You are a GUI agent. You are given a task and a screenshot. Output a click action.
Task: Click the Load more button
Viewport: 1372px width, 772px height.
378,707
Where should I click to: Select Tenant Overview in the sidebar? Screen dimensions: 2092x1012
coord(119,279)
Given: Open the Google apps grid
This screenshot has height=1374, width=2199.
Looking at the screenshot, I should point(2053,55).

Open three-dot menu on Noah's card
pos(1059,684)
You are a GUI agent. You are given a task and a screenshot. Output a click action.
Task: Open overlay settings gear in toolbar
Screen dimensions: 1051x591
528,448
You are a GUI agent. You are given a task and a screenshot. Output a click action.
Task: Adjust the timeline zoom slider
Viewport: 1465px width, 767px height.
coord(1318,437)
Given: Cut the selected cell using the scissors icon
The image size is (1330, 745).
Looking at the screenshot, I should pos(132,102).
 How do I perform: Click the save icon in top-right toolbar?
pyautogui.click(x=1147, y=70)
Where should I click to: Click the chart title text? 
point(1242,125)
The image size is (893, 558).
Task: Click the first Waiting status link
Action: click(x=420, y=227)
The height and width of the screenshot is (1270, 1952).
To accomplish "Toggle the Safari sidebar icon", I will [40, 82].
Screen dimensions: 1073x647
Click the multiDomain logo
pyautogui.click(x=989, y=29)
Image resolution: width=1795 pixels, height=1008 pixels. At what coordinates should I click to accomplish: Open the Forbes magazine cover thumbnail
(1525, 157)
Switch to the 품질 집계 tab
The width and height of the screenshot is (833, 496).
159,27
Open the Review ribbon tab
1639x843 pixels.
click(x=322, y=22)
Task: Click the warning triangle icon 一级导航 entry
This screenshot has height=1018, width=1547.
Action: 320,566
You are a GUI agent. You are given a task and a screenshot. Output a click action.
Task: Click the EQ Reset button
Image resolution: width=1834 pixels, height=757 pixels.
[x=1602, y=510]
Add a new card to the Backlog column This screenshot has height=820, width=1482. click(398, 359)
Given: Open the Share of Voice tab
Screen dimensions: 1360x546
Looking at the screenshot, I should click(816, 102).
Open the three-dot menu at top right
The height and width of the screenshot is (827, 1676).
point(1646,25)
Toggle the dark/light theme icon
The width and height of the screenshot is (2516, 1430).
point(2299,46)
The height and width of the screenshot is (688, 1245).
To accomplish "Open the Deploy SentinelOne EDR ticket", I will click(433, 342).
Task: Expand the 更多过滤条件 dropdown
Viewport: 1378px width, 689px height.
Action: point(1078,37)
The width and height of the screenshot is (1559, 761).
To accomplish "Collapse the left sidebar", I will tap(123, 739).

_Problem description:_ Could you set down, word for word, only the lines above from the line with "Given: Cut the" to the line with "Screen dimensions: 1073x647", including both?

_Completed exercise:_
Given: Cut the selected cell using the scissors icon
The image size is (1330, 745).
Looking at the screenshot, I should pos(132,102).
 How do I perform: Click the save icon in top-right toolbar?
pyautogui.click(x=1147, y=70)
Where should I click to: Click the chart title text? 
point(1242,125)
The image size is (893, 558).
Task: Click the first Waiting status link
Action: click(x=420, y=227)
The height and width of the screenshot is (1270, 1952).
To accomplish "Toggle the Safari sidebar icon", I will [40, 82].
Screen dimensions: 1073x647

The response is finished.